_Assignment_
From the passage below on stochastic processes and their quantum simulation, print word for word the portion that starts at the words "Stochastic processes are" and stops after the words "simulate and predict.".

_Page extract_
• • • •

Stochastic processes are a keen interest of study across most scientific disciplines. Manifest in economic markets, biological evolution, the weather, crystal formation, and numerous other phenomena, they are ubiquitous in nature but often hard to simulate and predict.
Reflecting this difficulty of simulation, the complexity of a stochastic process is quantified in terms of the memory requirements of a machine that optimally predicts the process (a so-called ‘ε-machine’) [1]. Interestingly, it has recently been shown how quantum encoding can reduce such complexity for discrete-time, stochastic processes [2] as well as a certain type of continuous-time processes. Moreover, this quantum reduction of complexity may in fact become unbounded: There are processes which are simulable with a fixed number of memory quantum bits (qubits) while the number of classical bits required for the same simulation diverges to infinity.
Building on these results we establish a practical link between the quantum complexity of stochastic processes and their simulation in practice by giving a constructive description of a quantum simulator [3]. Our framework avoids unnecessary information loss during the simulation and opens up the possibility of practical implementation in state-of-the art quantum laboratories. The construction is generic and fully harnesses the complexity reduction due to quantum encoding, as is reflected by the quantum simulator’s reduced memory requirements.
The results will be illustrated for an example process and supported by experimental data.

• • • •

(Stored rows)
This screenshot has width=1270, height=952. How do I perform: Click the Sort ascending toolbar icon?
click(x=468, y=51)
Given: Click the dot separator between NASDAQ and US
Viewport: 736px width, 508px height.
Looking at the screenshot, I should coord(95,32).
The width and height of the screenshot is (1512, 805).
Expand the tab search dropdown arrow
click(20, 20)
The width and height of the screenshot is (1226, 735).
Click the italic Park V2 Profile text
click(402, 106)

• • • •

_Response area_
Stochastic processes are a keen interest of study across most scientific disciplines. Manifest in economic markets, biological evolution, the weather, crystal formation, and numerous other phenomena, they are ubiquitous in nature but often hard to simulate and predict.